Congress in 1998 named National Airport in Washington after the former president -- who fired air traffic controllers during a 1981 union strike -- but only after a partisan row. The Washington transit authority agreed to install new signs with Reagan's name at the airport subway stop only after Congress ordered it. Many consider it ironic that one of the biggest government buildings in Washington, the Ronald Reagan Building and International Trade Center on Pennsylvania Avenue, near the White House, is named after a critic of big government.

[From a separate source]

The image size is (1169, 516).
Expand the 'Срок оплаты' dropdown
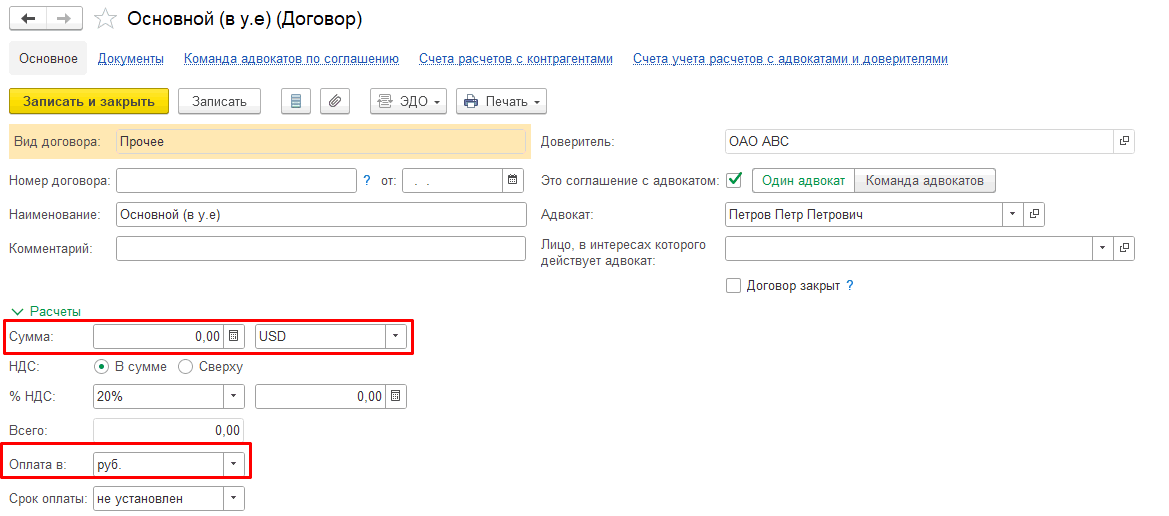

Now Senate Majority Leader Bill Frist, R-Tenn., is proposing naming the biggest federal building of all -- the Pentagon -- after Reagan.
A proposal to put Reagan on the dime in place of President Franklin D. Roosevelt already has drawn objections from Democrats, for whom Roosevelt was as much a hero as Reagan is for Republicans.
In addition to a proposal by Sen. Mitch McConnell, R-Ky., to put Reagan on the $10 bill, Rep. Dana Rohrabacher, R-Calif., has proposed such a tribute on the $20 bill, and Rep. Jeff Miller, R-Fla., has proposed putting Reagan on the 50-cent piece.
"Ronald Reagan was beyond doubt a much better president than Andrew Jackson," Rohrabacher said.
Senate Minority Leader Tom Daschle, D-S.D., has another way to honor the former president: "The best way to remember President Reagan is to fully fund Alzheimer's research and to find a cure to that dreaded disease sometime soon."